New Zealand’s Stock Exchange cyber attack timeline
The barrage of distributed denial of service attacks (DDoS) began on Tuesday, affecting NZX’s servers’ availability. The attacks disrupted the cash and debt markets as well as the Fonterra shareholders market, including its derivatives.
Fonterra Co-operative Group is the world’s largest milk exporter producing over 2 billion liters of milk daily. Foreign investors owned 40% of the company’s shares in 2018.
During the shutdown, institutional dealers were forced to trade by communicating directly with each other. This mode of communication allowed them to place “negotiated trades” during the lifetime of the cyber attack. The public market was, however, halted to avoid putting the traders at a disadvantage.
Source of New Zealand’s DDoS cyber attack
New Zealand government agencies said the cyber attack originated from offshore sources. However, the government could not pinpoint the exact source of the cyber attack. With the traffic originating “through the global gateway,” the government said it was impossible to identify the source.
The government has also yet to establish the motive for the attack. However, New Zealand’s cyber-security organization, CertNZ, had issued warnings about emails sent to financial firms, threatening to shut down the NZX unless they paid a ransom. The emails were suspected to originate from Russian threat actor Fancy Bear.
The group had carried out small bursts of attacks to scare the companies into compliance. The timing of the incident is particularly concerning, considering it happened during the busy earning season for investors.

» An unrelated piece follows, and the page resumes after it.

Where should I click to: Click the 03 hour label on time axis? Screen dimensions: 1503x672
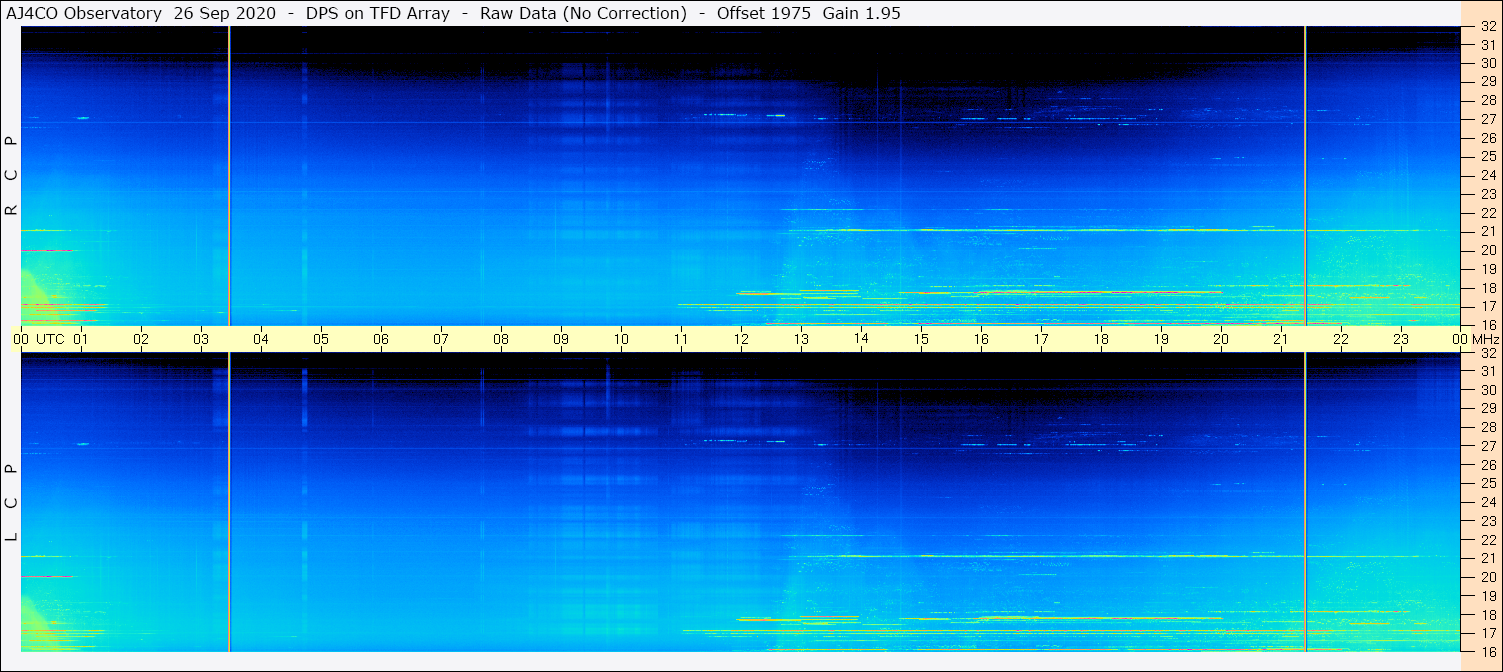(x=201, y=339)
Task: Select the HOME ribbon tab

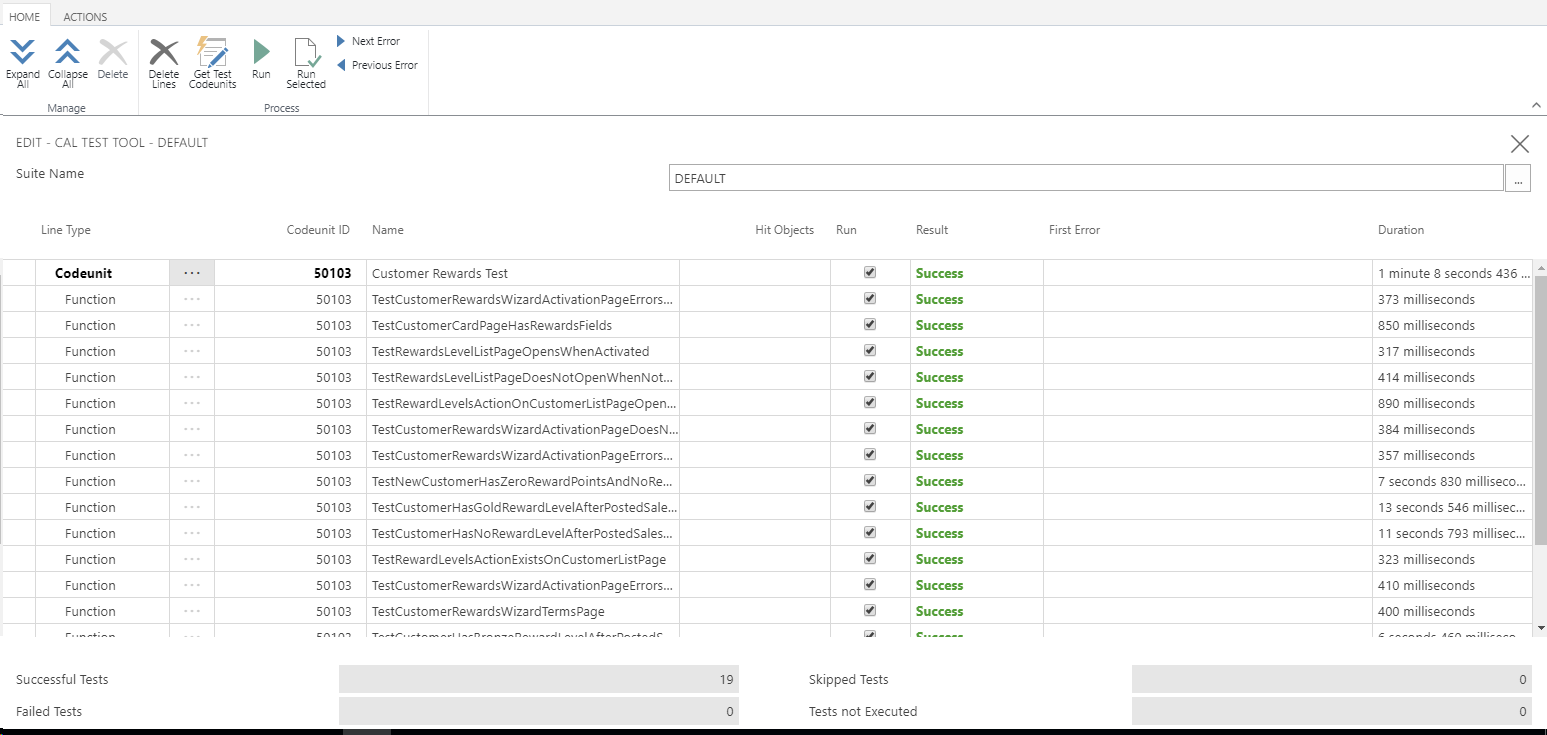Action: tap(24, 17)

The circumstances surrounding the attack suggest the same group was living up to its promise and causing the traders to lose profits. This new form of blackmail could mark a new era of largescale attacks intended to force companies to pay a ransom for their collective good.
DDoS attacks are intended to disrupt a network by flooding it with internet traffic, thus overwhelming its capacity to handle legitimate requests.
New Zealand’s central bank warned that cyberattacks could eliminate up to 3% of banking and insurance profits. With a small population of about 5 million, cybercriminals rarely target the country. However, its much larger neighbor, Australia, has witnessed increased cyber attacks over the years.
Government’s reaction to the DDoS attack
To ward off the cyber attacks, Wellington has involved the Government Communications Security Bureau (GCSB) who is responsible for both intelligence gathering and providing defenses for the country’s critical cyberinfrastructure.
Without divulging the terms of specific details, Grant Robertson, the country’s finance secretary, said the officials in the “government are treating this very seriously.” The government also refused to describe the impact of the cyber attack on the stock market’s system and data.
Mark Paterson, the stock exchange market’s CEO, said, “Given that this is an ongoing response, NZX will not be providing detail on the nature of the attacks or counter-measures.” He added that the incident was not a “data or communication integrity issue.”
“This may be a rehearsal of a major attack targeting NASDAQ or LSE amid the craziness going on the global stock markets. I don’t think that major cyber gangs have their interest in, or were hired by someone to conduct a DDoS capable of repeatedly shutting down NZX. While even a daily outage of NYSE can lead to multibillion losses around the globe, and probably even some bankruptcies and countless lawsuits,” says Ilia Kolochenko, the Founder & CEO of the web security company, ImmuniWeb.
Cyberattacks targeting stock exchange markets are not rare. Hong Kong Stock market faced a similar attack in 2019, forcing it to shut down its operations. BATS, CBOE, and Nasdaq, have also experienced DDoS attacks in the past.